[SOURCE DOCUMENT]:
START
It is honourable to the English character that, notwithstanding
the aversion with which the Roman Catholic religion and the Irish
race were then regarded, notwithstanding the anarchy which was
the effect of the flight of James, notwithstanding the artful
machinations which were employed to scare the multitude into
cruelty, no atrocious crime was perpetrated at this conjuncture.
Much property, indeed, was destroyed and carried away. The houses
of many Roman Catholic gentlemen were attacked. Parks were
ravaged. Deer were slain and stolen. Some venerable specimens of
the domestic architecture of the middle ages bear to this day the
marks of popular violence. The roads were in many places made
impassable by a selfappointed police, which stopped every
traveller till he proved that he was not a Papist. The Thames was
infested by a set of pirates who, under pretence of searching for
arms or delinquents, rummaged every boat that passed. Obnoxious
persons were insulted and hustled. Many persons who were not
obnoxious were glad to ransom their persons and effects by
bestowing some guineas on the zealous Protestants who had,
without any legal authority, assumed the office of inquisitors.
But in all this confusion, which lasted several days and extended
over many counties, not a single Roman Catholic lost his life.
END
[PROVIDED DATA]:
START
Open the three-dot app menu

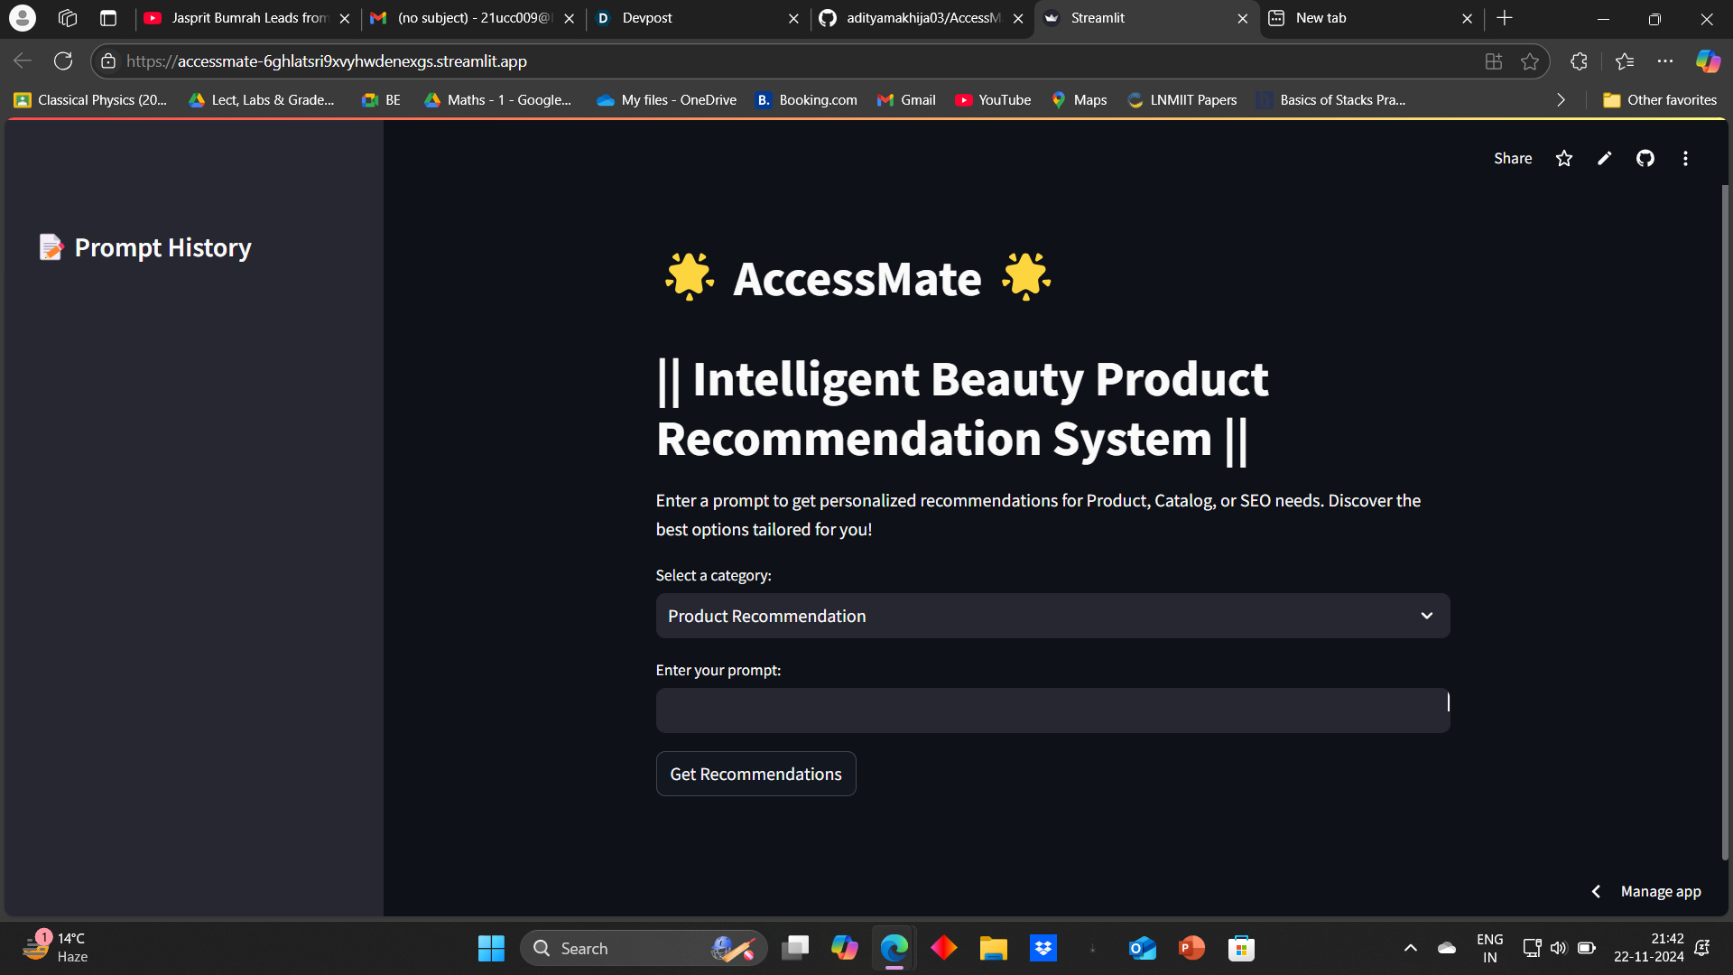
END
[JOBS]:
(1) Write out the part of the passage on the disorder after James's flight from "Much property, indeed, was" up to and including "office of inquisitors.".
(2) Answer from the passage on the disorder after James's flight:
(a) What did the self-appointed police on the roads require every traveller to prove?
(b) What did the pirates on the Thames claim to be searching for?
(c) How long did the confusion last?

[SOLUTIONS BY TASK]:
(1)
Much property, indeed, was destroyed and carried away. The houses
of many Roman Catholic gentlemen were attacked. Parks were
ravaged. Deer were slain and stolen. Some venerable specimens of
the domestic architecture of the middle ages bear to this day the
marks of popular violence. The roads were in many places made
impassable by a selfappointed police, which stopped every
traveller till he proved that he was not a Papist. The Thames was
infested by a set of pirates who, under pretence of searching for
arms or delinquents, rummaged every boat that passed. Obnoxious
persons were insulted and hustled. Many persons who were not
obnoxious were glad to ransom their persons and effects by
bestowing some guineas on the zealous Protestants who had,
without any legal authority, assumed the office of inquisitors.

(2)
(a) That he was not a Papist.
(b) Arms or delinquents.
(c) Several days.